Nota: Informe de una sola fuente; pendiente de corroboración.

El brote del virus del Ébola Bundibugyo en el este de la República Democrática del Congo (RDC) se está expandiendo geográficamente, con casos principalmente en la provincia de Ituri y ahora también en Kivu del Norte y Kivu del Sur. El director general de la Organización Mundial de la Salud (OMS), Tedros Adhanom Ghebreyesus, declaró que la inseguridad, los ataques a centros de salud y los movimientos de población dificultan los esfuerzos para rastrear los contactos y aislar los casos.

La República Democrática del Congo ha notificado cerca de 1000 casos sospechosos de ébola y más de 220 muertes sospechosas, aunque solo una muerte ha sido confirmada mediante pruebas de laboratorio. Uganda ha notificado siete casos confirmados vinculados al brote, incluidos dos trabajadores sanitarios y una muerte confirmada.
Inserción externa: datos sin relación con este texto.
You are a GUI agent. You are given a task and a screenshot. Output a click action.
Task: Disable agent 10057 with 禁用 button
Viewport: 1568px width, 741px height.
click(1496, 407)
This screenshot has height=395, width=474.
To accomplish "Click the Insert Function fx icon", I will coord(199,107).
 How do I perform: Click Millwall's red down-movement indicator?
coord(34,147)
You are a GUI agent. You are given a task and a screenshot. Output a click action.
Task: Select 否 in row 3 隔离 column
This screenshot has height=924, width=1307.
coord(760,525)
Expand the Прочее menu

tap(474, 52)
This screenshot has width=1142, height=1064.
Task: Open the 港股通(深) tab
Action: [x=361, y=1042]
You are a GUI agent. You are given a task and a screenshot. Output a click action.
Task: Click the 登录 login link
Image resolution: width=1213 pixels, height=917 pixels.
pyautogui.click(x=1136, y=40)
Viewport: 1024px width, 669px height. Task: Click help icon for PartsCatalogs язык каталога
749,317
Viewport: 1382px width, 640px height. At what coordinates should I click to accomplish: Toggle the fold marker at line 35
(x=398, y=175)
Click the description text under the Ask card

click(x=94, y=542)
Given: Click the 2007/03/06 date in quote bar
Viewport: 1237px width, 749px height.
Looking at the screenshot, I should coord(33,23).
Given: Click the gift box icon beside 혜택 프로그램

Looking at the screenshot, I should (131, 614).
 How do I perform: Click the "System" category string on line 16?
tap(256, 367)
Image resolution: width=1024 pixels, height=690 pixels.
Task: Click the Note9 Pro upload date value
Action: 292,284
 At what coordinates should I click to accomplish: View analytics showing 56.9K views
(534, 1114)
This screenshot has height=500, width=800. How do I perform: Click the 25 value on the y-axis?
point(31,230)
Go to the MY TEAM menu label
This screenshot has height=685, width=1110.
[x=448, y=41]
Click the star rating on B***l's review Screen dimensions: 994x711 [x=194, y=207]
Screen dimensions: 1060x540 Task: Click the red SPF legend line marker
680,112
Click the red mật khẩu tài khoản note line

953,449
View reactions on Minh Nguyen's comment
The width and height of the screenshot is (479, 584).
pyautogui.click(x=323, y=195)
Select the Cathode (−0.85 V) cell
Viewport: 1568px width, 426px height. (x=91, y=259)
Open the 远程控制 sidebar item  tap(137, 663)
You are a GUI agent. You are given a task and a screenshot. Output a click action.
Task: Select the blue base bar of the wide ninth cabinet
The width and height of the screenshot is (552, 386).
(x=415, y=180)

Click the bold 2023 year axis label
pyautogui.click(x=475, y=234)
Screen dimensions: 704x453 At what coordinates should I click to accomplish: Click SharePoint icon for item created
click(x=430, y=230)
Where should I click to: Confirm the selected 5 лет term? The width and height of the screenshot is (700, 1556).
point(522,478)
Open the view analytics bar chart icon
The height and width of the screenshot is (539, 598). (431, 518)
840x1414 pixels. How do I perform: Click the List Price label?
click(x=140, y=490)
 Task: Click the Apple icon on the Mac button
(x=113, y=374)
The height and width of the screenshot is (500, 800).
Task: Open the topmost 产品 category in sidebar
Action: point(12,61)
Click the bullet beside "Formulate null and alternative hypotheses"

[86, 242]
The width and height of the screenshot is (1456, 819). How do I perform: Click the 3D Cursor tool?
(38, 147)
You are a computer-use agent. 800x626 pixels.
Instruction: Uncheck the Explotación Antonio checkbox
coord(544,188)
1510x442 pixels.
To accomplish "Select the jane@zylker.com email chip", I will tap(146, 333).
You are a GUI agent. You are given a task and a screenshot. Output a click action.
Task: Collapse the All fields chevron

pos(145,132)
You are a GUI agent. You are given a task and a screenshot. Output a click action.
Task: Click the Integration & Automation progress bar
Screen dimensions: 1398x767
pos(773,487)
El brote se desarrolla en una región inestable afectada por conflictos que involucran a grupos armados, entre ellos las Fuerzas Democráticas Aliadas, las milicias de CODECO y el M23, respaldado por Ruanda. Estos conflictos han provocado ataques contra aldeas, centros de salud y comunidades desplazadas, causando víctimas civiles y dificultando el acceso humanitario y los servicios esenciales.

El análisis de la Clasificación Integrada de la Seguridad Alimentaria (IPC, por sus siglas en inglés), respaldado por las Naciones Unidas, estima que cerca de 10 millones de personas en las provincias de Ituri, Kivu del Norte, Kivu del Sur y Tanganyika padecen hambre aguda entre enero y junio de 2026. A nivel nacional, aproximadamente 26,5 millones de personas en la República Democrática del Congo enfrentan altos niveles de inseguridad alimentaria aguda. La OMS destacó que las crisis concurrentes de hambre y enfermedad dificultan la respuesta al brote.